A denúncia foi autuadaa em 06/06/2017 e recebida em 26/05/2020 (Id. 31522275 - Pág. 1), tendo a ação penal tramitado em primeiro grau, sob a jurisdição da Vara competente da Comarca de Macau.
A etapa de resposta à acusação continua pendente Em 12/05/2025, foi expedido ato ordinatório (Id. 31522312) para manifestação do Ministério Público à luz do novo entendimento firmado pelo Supremo Tribunal Federal no julgamento do HC nº 232.627/DF, concernente à subsistência da prerrogativa de foro mesmo após o término do mandato.
Em resposta, o parquet pugnou pelo reconhecimento da competência originária deste Tribunal, em razão dos fatos narrados terem sido praticados durante o mandato de Auricélio dos Santos (Id. 31522313 - 26/05/2025)).
O Magistrado da 2ª Vara da Comarca de Macau acolheu, prontamente, o pleito ministerial e, em 27/05/2025, determinou a remessa dos autos ao Tribunal de Justiça (Id. 31522314), promovendo a retirada do processo da instância de origem, autuado neste grau de jurisdição sob o nº 0101087-50.2017.8.20.0105 e distribuído por sorteio a esta Relatoria Pois bem.
Como se vê, a presente ação penal tem origem na apuração de fatos atribuídos a agentes público (á época) e particulares envolvidos na contratação de serviços de decoração no Município de Guamaré (periódo compreendido entre junho de 2009 e maio de 2012).

Entradas retiradas de uma coleção
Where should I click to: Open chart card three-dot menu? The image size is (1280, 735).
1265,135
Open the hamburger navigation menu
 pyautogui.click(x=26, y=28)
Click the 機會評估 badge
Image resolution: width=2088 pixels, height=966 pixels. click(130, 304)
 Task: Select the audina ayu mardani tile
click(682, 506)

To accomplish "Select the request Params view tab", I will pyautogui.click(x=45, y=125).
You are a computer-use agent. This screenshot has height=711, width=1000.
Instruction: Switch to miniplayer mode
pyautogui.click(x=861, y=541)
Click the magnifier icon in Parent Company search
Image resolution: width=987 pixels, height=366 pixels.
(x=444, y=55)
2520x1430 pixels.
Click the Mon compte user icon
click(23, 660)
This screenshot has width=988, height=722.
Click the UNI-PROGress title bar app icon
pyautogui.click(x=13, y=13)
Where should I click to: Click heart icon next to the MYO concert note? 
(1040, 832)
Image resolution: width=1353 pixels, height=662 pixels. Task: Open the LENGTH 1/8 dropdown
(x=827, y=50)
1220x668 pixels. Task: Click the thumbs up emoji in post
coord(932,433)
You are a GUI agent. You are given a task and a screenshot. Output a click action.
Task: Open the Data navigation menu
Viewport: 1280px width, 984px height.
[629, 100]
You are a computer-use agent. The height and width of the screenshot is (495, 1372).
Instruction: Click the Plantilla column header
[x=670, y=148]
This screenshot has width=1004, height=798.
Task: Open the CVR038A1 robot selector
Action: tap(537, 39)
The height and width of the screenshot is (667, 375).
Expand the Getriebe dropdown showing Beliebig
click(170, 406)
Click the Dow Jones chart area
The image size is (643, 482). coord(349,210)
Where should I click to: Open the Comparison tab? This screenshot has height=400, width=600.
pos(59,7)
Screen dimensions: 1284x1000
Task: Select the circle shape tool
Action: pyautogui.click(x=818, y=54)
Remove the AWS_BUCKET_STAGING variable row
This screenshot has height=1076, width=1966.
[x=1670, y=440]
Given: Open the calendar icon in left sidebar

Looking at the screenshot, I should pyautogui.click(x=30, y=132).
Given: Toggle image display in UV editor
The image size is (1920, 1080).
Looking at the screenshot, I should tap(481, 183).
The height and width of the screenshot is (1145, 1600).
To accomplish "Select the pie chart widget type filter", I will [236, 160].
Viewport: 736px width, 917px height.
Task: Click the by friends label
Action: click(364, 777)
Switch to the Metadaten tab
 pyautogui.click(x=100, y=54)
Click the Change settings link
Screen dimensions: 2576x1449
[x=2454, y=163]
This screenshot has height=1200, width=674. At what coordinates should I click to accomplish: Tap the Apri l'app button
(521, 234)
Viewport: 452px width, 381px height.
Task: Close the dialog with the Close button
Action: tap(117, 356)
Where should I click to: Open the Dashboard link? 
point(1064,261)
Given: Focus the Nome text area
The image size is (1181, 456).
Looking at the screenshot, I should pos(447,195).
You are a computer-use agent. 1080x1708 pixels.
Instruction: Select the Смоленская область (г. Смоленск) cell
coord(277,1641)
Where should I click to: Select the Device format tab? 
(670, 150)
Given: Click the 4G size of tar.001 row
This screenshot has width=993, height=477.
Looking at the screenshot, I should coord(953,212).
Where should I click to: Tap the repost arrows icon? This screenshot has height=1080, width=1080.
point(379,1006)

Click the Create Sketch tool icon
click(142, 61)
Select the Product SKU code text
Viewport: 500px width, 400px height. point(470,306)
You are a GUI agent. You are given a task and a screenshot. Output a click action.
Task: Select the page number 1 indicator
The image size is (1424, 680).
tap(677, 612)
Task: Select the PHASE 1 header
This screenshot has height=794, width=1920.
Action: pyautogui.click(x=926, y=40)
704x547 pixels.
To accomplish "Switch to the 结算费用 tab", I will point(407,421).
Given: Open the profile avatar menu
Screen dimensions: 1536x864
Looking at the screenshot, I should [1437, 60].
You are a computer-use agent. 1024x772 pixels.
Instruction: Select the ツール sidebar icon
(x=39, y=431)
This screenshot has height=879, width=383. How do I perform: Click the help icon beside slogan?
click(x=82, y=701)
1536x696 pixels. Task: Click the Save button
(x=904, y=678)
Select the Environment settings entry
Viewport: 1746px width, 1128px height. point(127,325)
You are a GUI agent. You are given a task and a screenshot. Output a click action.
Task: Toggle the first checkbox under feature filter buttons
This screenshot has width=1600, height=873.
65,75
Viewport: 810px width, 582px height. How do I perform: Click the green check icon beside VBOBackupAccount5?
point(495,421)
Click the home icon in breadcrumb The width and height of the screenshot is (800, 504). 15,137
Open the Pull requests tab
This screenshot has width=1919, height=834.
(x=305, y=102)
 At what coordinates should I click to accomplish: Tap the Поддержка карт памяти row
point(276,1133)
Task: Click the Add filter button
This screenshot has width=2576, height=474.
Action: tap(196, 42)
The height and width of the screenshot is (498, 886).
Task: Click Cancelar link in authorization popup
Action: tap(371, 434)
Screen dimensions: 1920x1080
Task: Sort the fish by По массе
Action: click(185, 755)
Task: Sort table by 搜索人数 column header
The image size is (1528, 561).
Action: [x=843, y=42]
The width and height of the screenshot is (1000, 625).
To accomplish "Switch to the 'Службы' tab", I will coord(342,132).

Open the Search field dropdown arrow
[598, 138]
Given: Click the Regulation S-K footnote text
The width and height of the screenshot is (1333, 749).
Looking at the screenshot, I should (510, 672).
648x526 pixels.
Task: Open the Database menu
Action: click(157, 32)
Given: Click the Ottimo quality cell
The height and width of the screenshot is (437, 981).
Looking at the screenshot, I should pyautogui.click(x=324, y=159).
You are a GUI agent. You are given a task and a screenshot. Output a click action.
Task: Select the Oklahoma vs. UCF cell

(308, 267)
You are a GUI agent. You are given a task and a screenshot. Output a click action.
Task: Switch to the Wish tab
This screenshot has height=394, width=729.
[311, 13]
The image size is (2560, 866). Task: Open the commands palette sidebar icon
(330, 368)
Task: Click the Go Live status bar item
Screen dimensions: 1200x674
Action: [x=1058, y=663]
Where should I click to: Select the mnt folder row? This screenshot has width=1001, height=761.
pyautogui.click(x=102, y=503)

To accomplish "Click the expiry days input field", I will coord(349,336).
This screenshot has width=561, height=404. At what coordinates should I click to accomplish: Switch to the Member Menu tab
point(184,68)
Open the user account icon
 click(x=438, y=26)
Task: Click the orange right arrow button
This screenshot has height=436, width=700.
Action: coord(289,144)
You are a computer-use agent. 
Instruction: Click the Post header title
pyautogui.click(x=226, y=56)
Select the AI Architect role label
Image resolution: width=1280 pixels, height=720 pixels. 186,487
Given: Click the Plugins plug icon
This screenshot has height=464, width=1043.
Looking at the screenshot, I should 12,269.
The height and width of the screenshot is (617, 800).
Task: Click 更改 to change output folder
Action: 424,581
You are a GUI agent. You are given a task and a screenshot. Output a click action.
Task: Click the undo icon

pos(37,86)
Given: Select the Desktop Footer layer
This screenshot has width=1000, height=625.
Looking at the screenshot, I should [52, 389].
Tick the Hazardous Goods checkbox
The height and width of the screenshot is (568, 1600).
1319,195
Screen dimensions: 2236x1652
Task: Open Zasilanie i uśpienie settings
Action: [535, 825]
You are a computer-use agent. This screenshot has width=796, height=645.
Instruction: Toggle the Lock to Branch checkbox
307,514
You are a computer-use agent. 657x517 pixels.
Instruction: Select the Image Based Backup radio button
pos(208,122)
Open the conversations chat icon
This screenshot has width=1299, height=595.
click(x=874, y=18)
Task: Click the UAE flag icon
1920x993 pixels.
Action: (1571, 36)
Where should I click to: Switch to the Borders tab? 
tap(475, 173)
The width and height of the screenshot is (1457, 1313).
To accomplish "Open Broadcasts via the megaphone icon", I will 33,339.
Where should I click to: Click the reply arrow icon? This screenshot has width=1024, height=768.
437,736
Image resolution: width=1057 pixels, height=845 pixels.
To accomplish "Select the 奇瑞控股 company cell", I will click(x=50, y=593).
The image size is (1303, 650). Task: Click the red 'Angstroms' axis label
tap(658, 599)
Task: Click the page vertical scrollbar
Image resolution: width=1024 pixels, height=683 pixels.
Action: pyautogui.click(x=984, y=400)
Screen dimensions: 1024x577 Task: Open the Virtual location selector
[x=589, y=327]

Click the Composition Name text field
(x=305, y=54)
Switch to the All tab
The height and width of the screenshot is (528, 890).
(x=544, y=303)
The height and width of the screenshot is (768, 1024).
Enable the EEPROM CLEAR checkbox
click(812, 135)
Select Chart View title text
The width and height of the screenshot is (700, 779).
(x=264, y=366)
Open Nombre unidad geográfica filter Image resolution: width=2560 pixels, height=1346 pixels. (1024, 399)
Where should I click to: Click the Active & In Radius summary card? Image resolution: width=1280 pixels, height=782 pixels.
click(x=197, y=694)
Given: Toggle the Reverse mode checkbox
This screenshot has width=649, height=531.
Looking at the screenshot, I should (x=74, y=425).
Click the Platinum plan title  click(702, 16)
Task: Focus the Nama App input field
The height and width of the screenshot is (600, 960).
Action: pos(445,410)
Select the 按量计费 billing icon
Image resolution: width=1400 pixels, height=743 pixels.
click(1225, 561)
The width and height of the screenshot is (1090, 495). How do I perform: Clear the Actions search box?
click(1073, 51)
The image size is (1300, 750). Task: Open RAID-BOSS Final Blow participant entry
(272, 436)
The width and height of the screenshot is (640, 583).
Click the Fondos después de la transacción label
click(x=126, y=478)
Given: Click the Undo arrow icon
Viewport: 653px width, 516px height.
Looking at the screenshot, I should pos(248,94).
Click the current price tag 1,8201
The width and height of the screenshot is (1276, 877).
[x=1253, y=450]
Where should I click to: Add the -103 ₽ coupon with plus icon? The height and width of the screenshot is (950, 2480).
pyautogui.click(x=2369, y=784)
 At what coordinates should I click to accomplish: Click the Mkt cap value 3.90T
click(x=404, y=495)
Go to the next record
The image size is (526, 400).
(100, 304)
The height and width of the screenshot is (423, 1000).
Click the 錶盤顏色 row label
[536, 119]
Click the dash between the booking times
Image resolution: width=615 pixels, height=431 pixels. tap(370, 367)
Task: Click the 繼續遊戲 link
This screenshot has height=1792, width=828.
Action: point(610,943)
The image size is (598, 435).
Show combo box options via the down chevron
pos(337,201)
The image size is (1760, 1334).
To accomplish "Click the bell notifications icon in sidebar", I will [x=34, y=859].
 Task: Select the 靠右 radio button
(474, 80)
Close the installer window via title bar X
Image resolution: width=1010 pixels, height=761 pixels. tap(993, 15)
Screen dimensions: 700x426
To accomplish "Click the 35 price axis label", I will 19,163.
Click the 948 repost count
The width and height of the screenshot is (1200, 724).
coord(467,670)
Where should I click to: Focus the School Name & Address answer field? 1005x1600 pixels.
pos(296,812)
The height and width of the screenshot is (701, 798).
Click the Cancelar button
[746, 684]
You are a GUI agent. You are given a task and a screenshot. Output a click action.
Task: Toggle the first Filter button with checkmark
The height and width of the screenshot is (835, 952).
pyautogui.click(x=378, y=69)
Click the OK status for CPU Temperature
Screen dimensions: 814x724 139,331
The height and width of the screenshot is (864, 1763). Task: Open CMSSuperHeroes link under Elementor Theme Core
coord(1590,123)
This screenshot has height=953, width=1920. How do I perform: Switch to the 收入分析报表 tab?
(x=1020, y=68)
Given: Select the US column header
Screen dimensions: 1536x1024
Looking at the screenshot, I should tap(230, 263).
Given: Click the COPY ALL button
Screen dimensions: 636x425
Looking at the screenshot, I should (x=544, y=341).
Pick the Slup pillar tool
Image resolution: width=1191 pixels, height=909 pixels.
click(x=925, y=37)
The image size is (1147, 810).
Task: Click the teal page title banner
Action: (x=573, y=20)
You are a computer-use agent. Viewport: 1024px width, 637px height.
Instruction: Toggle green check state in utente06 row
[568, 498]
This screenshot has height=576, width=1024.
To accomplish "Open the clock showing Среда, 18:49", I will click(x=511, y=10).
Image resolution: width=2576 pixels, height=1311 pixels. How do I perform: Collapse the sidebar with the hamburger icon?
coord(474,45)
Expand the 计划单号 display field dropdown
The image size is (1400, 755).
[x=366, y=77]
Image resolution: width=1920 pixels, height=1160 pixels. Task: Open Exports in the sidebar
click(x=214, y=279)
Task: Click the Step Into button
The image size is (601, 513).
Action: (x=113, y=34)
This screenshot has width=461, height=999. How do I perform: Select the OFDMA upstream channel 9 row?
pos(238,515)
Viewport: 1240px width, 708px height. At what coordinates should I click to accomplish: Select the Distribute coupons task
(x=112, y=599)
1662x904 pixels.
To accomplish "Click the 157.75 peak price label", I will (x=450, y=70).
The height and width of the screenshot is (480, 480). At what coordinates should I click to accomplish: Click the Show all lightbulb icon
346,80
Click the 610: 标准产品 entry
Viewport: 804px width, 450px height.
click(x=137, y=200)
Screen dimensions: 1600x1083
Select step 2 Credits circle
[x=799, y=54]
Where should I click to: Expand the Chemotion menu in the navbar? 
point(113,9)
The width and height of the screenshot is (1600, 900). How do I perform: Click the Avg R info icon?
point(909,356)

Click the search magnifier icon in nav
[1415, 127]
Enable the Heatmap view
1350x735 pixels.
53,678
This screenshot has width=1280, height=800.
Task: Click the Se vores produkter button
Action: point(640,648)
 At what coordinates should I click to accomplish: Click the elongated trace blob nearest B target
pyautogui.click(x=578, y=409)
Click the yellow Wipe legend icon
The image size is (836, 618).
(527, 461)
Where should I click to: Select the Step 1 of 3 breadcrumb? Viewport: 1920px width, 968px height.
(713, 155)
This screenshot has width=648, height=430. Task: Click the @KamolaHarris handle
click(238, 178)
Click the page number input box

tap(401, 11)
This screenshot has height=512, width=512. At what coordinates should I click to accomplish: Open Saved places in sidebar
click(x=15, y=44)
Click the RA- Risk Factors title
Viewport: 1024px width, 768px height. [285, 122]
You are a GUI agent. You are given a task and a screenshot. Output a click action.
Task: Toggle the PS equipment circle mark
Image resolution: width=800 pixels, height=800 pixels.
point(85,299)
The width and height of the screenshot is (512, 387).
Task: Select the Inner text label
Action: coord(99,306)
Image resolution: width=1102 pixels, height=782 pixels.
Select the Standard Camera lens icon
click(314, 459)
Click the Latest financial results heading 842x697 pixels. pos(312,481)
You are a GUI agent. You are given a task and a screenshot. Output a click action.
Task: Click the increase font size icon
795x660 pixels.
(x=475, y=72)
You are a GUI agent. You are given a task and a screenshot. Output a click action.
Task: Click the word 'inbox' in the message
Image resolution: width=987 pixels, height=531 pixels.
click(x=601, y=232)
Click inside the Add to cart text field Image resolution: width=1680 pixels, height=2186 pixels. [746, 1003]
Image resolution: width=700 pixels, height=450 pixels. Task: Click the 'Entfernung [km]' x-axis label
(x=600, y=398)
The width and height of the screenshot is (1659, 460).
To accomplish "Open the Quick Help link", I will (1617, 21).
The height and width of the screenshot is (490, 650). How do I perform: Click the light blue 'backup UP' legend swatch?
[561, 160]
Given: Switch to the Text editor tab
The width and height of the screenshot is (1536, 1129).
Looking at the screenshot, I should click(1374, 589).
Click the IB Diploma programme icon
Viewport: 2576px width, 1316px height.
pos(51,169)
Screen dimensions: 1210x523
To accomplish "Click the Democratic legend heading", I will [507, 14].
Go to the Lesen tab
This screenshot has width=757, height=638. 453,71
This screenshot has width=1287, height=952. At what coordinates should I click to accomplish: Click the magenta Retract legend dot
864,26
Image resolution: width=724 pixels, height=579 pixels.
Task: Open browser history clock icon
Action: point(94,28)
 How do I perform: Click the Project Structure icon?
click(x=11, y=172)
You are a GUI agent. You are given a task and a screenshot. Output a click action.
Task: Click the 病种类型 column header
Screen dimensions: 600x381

• _TAREFAS DO EXERCÍCIO_:
1 > De acordo com o trecho sobre a ação penal, em que data a denúncia foi recebida?
2 > Digite novamente o trecho sobre a ação penal, tudo o que vai de "A denúncia foi" até "término do mandato.".

• _RESPOSTAS DAS TAREFAS_:
1 > A denúncia foi recebida em 26/05/2020.

2 >
A denúncia foi autuadaa em 06/06/2017 e recebida em 26/05/2020 (Id. 31522275 - Pág. 1), tendo a ação penal tramitado em primeiro grau, sob a jurisdição da Vara competente da Comarca de Macau.
A etapa de resposta à acusação continua pendente Em 12/05/2025, foi expedido ato ordinatório (Id. 31522312) para manifestação do Ministério Público à luz do novo entendimento firmado pelo Supremo Tribunal Federal no julgamento do HC nº 232.627/DF, concernente à subsistência da prerrogativa de foro mesmo após o término do mandato.